• Assigned task: Write out the line with "The image size is (1496, 546)." and every later line through the end of the data below, exactly as given, with no pictures in the copy.

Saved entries
:::::

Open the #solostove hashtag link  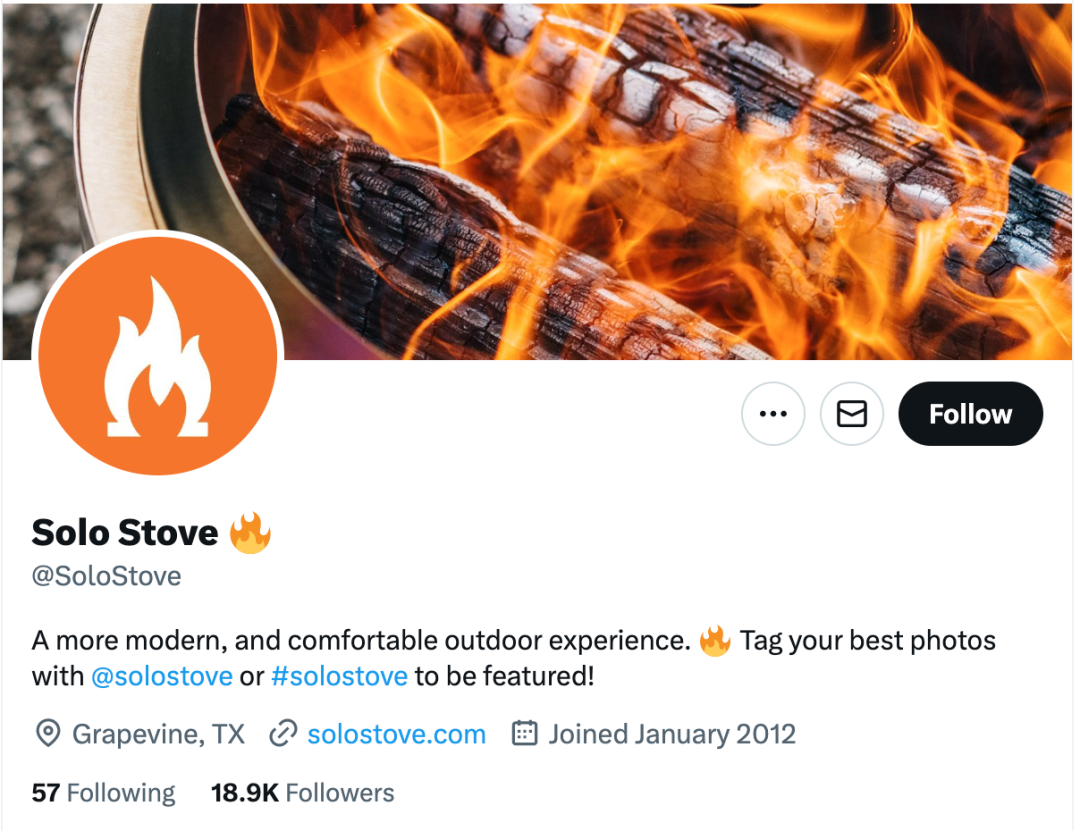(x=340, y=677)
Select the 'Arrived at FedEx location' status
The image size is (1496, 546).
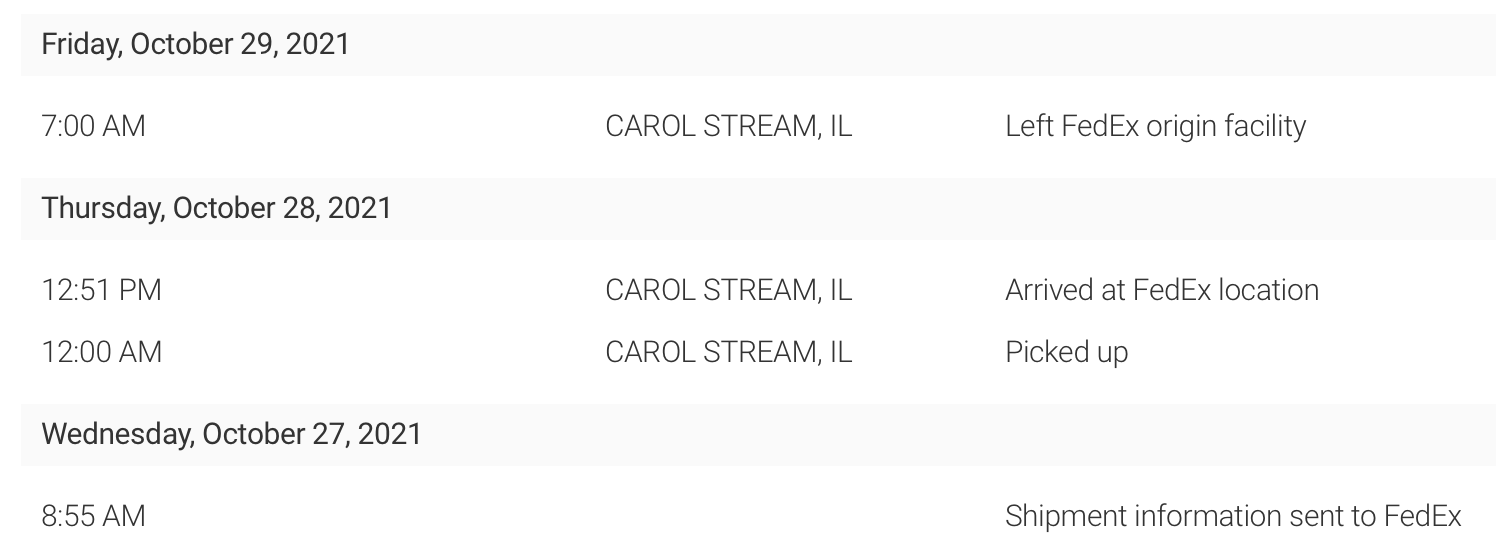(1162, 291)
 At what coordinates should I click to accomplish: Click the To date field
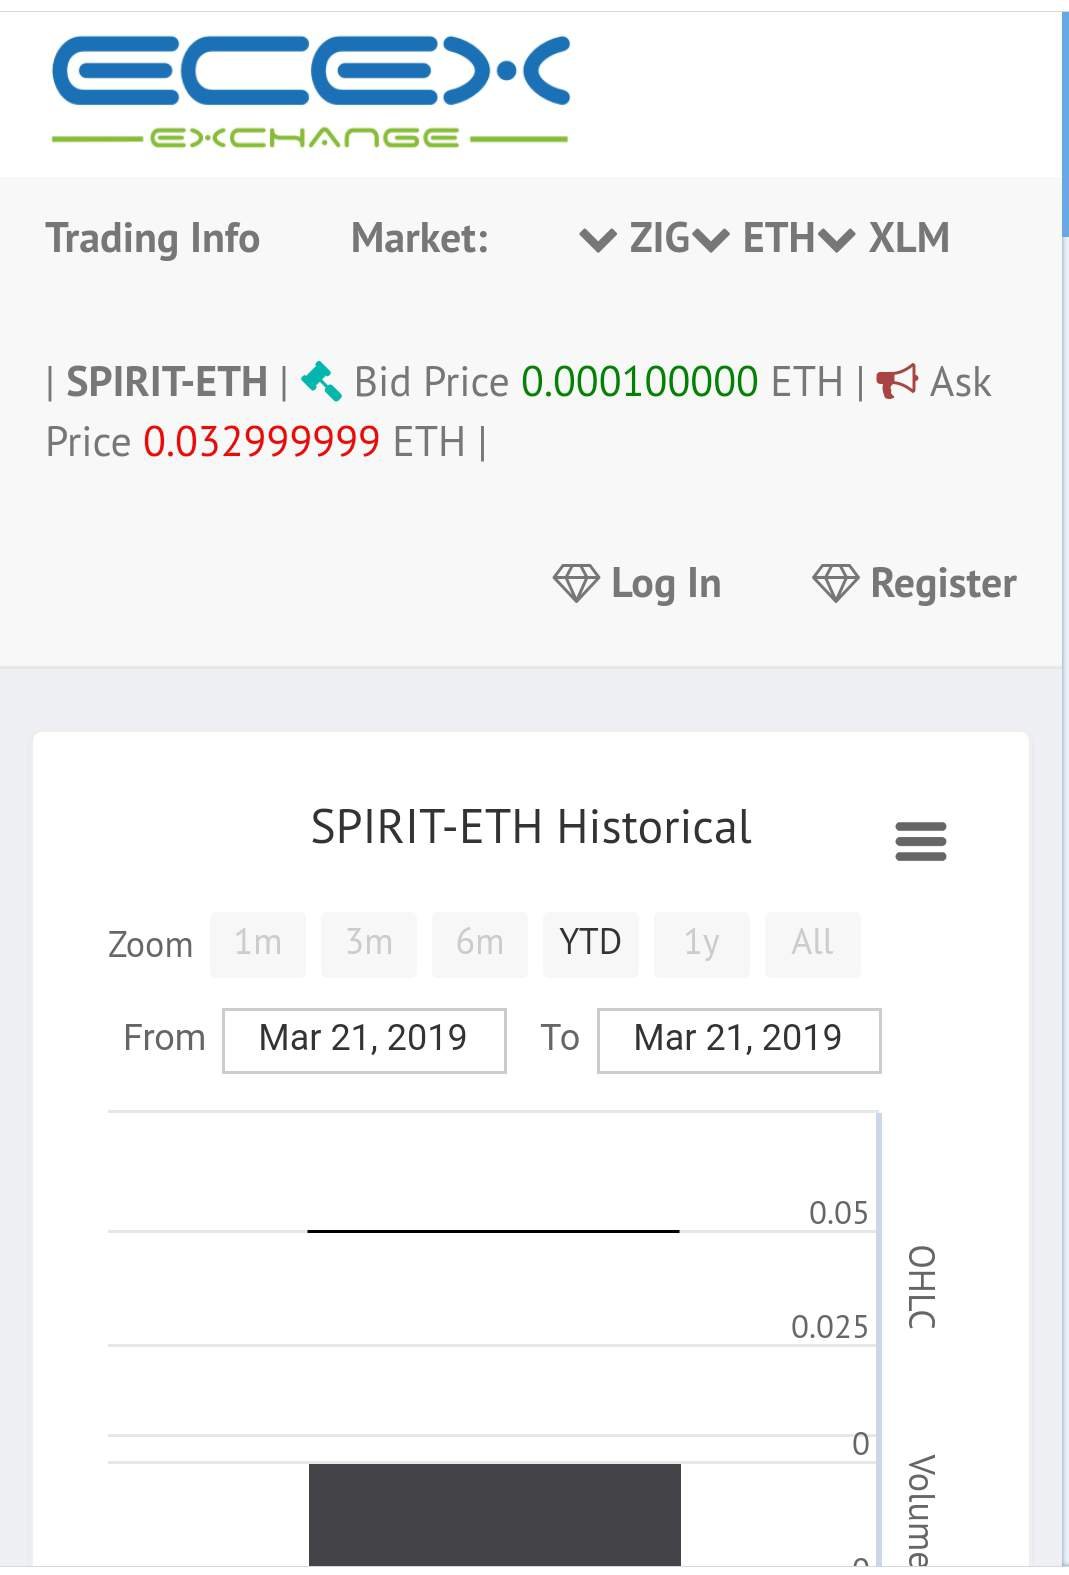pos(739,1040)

:::::

• Result below:
The image size is (1496, 546).
(1162, 291)
 At what coordinates should I click to accomplish: Click the To date field
pos(739,1040)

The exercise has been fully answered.